Now in her eighth year with three SEC Tournament championships and four NCAA Sweet 16 appearances, the woman said to be among the smartest coaches in the country by legendary peers and competitors Andy Landers and Pat Summit, is taking a young team challenged with injuries, inconsistencies and height into post-season play.

It's in this type of environment that Melanie Balcomb and her staff excel. From the recruiting that begins years before fans ever see a player walk on to campus, to the conditioning that defines how far players can push themselves, to the complex plays and system appropriate for scholar athletes, she often finds a way to motivate beyond what people may believe her teams are capable of achieving.



"It's the type of players she recruits," said Carolyn Peck without hesitation. The former Vandy athlete also competed against Balcomb at times. Prior to working for ESPN, Peck held coaching positions at Tennessee, Kentucky, Purdue and Florida.

"I can remember coaching against her and preparing for Vanderbilt, and there could be forty offenses. You have to do what you do well and try to go that route because it's a tough job to figure her teams out. There are so many different reads."

In Monday's SEC media conference, Coach Balcomb commented that people recognize Vandy wins on hard work and execution, but not necessarily on talent. This season, in which 6-4 McDonald's High School All American Stefanie Holzer has sat sidelined from day one recovering from ankle surgery, in which sophomore Jordan Coleman tore her ACL after starting nine games and losing intensity in the post, in which point guard Jence Rhoads battled through pain after missing two games to play with a busted hand -- this season has seen adversity and people playing out of position to manage 20 wins in a talented conference.

Peck and ESPN colleague Kara Lawson have noticed. "Yes, there have been some inconsistencies, but there have been many coaches spending sleepless nights preparing to go against Vanderbilt," Carolyn said. "Number one, how to defend them, because they can always score the three, which brings you out and they pick you apart. And how are you going to score against their zone defense? The things some teams have been a little successful with this year is taking advantage of the height but that has nothing to do with Melanie's coaching, other than injuries she's had to deal with."

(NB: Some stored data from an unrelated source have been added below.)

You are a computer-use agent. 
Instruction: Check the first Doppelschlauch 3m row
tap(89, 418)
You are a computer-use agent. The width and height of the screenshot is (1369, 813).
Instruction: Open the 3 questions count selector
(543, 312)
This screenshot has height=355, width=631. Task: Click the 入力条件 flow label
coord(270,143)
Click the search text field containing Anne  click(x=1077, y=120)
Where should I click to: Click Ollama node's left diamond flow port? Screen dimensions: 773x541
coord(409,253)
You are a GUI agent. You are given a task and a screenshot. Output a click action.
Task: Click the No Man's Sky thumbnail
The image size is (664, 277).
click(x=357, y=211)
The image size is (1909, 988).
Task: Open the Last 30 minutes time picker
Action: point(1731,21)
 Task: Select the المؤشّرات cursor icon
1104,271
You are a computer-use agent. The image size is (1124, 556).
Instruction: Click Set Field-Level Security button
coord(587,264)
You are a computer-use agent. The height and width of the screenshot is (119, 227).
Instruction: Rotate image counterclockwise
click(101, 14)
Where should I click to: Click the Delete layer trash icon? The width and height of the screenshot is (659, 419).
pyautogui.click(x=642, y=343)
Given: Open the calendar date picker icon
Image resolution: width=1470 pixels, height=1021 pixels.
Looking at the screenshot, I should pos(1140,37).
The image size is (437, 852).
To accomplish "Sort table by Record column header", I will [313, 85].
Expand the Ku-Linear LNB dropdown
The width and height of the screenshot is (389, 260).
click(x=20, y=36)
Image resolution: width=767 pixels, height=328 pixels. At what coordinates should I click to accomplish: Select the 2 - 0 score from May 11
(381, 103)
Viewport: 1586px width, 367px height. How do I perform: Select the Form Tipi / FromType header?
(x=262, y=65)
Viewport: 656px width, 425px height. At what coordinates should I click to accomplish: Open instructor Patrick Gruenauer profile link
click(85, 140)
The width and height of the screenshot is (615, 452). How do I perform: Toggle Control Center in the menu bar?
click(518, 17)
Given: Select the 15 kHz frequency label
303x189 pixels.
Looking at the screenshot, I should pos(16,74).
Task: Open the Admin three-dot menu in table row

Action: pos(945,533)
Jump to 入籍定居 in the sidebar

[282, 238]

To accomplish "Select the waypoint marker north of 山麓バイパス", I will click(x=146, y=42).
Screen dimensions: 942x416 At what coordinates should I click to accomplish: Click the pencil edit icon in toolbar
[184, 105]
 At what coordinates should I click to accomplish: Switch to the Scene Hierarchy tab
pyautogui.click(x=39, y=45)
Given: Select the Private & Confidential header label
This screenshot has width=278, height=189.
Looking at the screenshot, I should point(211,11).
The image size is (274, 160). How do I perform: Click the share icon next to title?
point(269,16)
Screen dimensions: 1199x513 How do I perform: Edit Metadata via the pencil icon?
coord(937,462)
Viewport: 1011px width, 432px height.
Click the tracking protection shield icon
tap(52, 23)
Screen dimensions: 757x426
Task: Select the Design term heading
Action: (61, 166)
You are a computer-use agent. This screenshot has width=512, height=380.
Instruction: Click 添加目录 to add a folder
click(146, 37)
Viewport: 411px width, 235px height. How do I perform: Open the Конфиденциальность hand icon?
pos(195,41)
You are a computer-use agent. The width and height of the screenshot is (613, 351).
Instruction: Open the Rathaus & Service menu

Last season's squad drove deep into the Sweet 16, barely missing the Elite 8 with a 4-point heartbreaker to Maryland. But super starters Jennifer Risper and Christina Wirth graduated, and in their shoes, Peck sees stellar play emerging from senior Merideth Marsh, junior Jence Rhoads and freshman Tiffany Clarke. Each was named, along with freshman Elan Brown, to an All SEC team for this year's tournament.

"It's those types of players, along with talent, along with high basketball IQ, that gives Vanderbilt the ability to be pretty dangerous. With a young team, which Melanie had last year except for Wirth and Risper, it takes a little while to catch into the system. Going into the SECT and NCAA tourney, they were right where Melanie wanted them other than Hannah Tuomi being hurt, which hurt a lot."

The color commentator adds that this Vanderbilt squad could be a team that, because of how well coached and disciplined it is, could take the SEC by surprise. "Vandy has the ability to be able to turn around a scouting report from one night to the next to the next. Having a high IQ gives you that. Seeing her team play this year, I think they could beat anybody and get to the finals. That would affect where she gets seeded for the NCAA. The SEC Tournament is really up for grabs. Yeah, Tennessee finished at the top and is playing very well, but the SEC is wide open."

With tourney play just hours away, Vanderbilt will try to make that a reality. Leaving the past behind and pressing on to what's ahead, the head coach said recent losses don't matter. "It's how good are we now and how good we are Thursday night. And that," Balcomb said, "means that we are mentally and physically prepared."

Take it from one of the best coaches in the country: "Game on."



From Memorial Gym's sideline, the coach sets up a play.